The Problem With Yelling
What every parent should know.
Posted May 10, 2018
“What do you mean lack of evidence?” I asked her.
“When people are physically or sexually abused, it’s concrete and real. But verbal abuse is amorphous. I feel like if I told someone I was verbally abused, they’d think I was just complaining about being yelled at,” Marta explained.
“It’s much more than that,” I validated.
“The problem is, no one can see my scars.” She knew intuitively that her depression, anxiety, and deep-seated insecurity were wounds that stemmed from the verbal abuse she endured.
“I wish I was beaten,” Marta shared on more than one occasion. “I’d feel more legitimate.”
Her statement was haunting and brought tears to my eyes.
Verbal abuse is so much more than getting scolded. Marta told me that there were many reasons her mother’s tirades were traumatizing:
- The loud volume of her voice.
- The shrill tone of her voice.
- The dead look in her eyes.
- The critical, disdainful, and contemptuous facial expression that made Marta feel hated.
- The long duration — sometimes her mother yelled for hours.
- The names and insults: You’re spoiled, disgusting, wretched, etc.
- The unpredictability of that “flip of the switch” that turned her mother into someone else.
- Perhaps worst of all, the abandonment.
Being frequently yelled at changes the mind, brain, and body in a multitude of ways, including increasing the activity of the amygdala (the emotional brain), increasing stress hormones in the bloodstream, increasing muscular tension, and more. Being frequently yelled at changes how we think and feel about ourselves, even after we become adults and leave home. That’s because the brain wires according to our experiences — we literally hear our parents’ voices yelling at us in our heads, even when they are not there. Marta had to work hard every day to push away the onslaught coming from inside her mind.
Attachment and infant-mother research confirms what we all intuitively know: Humans do better when they feel safe and consistently loved, which means, among other things, being treated with respect. What is news to many of us is that we are born with fully mature core emotions, like sadness, fear, and anger.

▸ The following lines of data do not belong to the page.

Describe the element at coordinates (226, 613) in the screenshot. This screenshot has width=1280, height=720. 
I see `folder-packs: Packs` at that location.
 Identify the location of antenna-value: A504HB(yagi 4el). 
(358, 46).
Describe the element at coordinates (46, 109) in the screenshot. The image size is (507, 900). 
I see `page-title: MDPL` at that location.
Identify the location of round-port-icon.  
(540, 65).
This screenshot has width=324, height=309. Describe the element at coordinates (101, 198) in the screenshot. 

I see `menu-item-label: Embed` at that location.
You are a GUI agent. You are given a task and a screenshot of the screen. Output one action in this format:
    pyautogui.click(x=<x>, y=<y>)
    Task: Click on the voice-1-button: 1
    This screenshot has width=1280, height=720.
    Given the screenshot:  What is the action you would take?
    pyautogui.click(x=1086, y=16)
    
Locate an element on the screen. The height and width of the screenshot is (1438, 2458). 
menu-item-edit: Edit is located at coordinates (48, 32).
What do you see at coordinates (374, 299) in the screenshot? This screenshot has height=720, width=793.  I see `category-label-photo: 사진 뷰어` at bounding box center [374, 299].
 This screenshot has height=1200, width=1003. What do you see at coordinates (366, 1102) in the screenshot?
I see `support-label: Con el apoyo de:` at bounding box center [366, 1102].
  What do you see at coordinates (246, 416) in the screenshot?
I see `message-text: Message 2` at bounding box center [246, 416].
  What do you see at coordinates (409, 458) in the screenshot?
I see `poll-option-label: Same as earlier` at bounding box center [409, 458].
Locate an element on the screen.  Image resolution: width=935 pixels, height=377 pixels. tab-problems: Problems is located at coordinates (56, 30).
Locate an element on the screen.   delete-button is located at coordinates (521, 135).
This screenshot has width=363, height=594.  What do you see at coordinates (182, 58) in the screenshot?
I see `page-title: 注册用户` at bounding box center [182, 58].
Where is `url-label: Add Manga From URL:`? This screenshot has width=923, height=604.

When fear, for example, is repeatedly triggered by a harsh environment, such as one where there is lots of yelling, automatic physical and emotional reactions occur that cause traumatic stress to a child. The stress in their little brains and bodies increases from anything that feels attacking, including loud voices, angry voices, angry eyes, dismissive gestures, and more.
Children do better when they are calm. The calmer and more connected the caregiver is, the calmer and more secure their child will be, and the healthier it is for the child's brain and body.
The following are some things we can remember to help young brains develop well and make our children feel safe and secure.
- Know that children have very real emotional needs that require proper tending. In general, the more these needs are met, the easier it will be for the child to be resilient in the face of life’s challenges.
- Learning about core emotions will help you teach your child to successfully manage emotions.
- You can affect your child’s self-esteem by being kind, compassionate, and curious about their mind and world.
- When a break in the relationship occurs, as often happens during conflicts, try to repair the emotional connection with your child as soon as possible.
- You can help your child feel safe and secure by allowing them to separate from you and become their own person, welcoming them back with love and connection, even when you are angry or disappointed in their behaviors. You can calmly discuss your concerns and use these opportunities as teachable moments.
As a parent, it is not easy to control one’s temper or realize if we’ve crossed the line into verbal abuse. There is a slippery slope between being a strict disciplinarian and what will traumatize a young brain. A little awareness goes a long way: Being aware of one’s behavior, listening to our tone of voice and choice of words, and watching our body language all help keep us in check. Little children, who can act tough, defiant, or even indifferent to our actions, are still vulnerable to trauma. Our own childhood experiences — wonderful, horrible, and everything in between — need to be remembered and honored. And we can all strive to help our families evolve, and to pay forward more of the best, gentlest experiences we received as children rather than the painful ones.